En cierta manera los envidio. Debe ser formidable, escuchar diariamente el vocablo «Cataluña» 10, 20, 30.000 veces en los medios provinciales, y en vez de ponerse histérico blasfemando sobre la puta endogamia nacionalista, uno pueda seguir pensando que esta Cataluña a la que se refieren, es la tierra prometida.
Es admirable ser un poder fáctico con el prestigio de los perseguidos. Ser gobierno y oposición a la vez. Es fantástico, ostentar el título de Honorable por ser el más hábil encubriendo expolios. Ser nacionalista y además de izquierdas. Ser… tan… tan humanista-progresista-pacifista que cuando te asesinan a tu padre, como el pobre Lluch, al día siguiente, pides diálogo con los criminales ¡Eso ya es la leche de la exquisitez!

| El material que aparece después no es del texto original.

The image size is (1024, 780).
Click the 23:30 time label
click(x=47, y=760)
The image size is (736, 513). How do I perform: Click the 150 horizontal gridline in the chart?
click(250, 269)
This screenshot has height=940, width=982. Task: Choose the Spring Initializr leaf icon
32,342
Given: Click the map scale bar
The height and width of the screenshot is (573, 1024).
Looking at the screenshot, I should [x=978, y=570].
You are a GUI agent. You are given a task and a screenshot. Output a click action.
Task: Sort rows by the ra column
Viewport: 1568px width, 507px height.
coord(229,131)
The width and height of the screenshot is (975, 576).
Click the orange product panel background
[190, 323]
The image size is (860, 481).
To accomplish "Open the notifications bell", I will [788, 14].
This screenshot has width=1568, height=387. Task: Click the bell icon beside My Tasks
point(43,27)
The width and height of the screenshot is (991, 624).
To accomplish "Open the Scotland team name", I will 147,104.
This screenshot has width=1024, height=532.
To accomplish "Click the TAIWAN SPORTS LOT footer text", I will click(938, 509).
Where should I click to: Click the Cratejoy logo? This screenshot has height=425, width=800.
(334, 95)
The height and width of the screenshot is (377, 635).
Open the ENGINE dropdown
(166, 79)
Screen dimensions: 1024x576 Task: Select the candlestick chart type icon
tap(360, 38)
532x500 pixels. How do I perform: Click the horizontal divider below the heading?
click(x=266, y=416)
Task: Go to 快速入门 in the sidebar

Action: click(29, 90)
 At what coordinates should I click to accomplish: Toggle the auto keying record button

No digamos ya ser del Barça, ser de Esquerra Republicana, ser Cruz de Sant Jordi y reclamar el Archivo de Salamanca… Bueno, y oficializar manchas catalanas y ser Tapies ¡Eso ya es el sumum!
O sea, que vivir en este país y pertenecer a la cosa nostra es lo más cercano a la virtualidad del Nirvana. No tiene riesgo alguno y además, es tan fácil, que hasta los recién llegados en patera se enteran rápidamente de qué va el asunto aquí. Por eso, en mis momentos bajos, sigo preguntándome: ¿Cómo pude ser tan insensato de autoexcluirme del festín? ¡Y todo por una puñetera sonrisa étnica!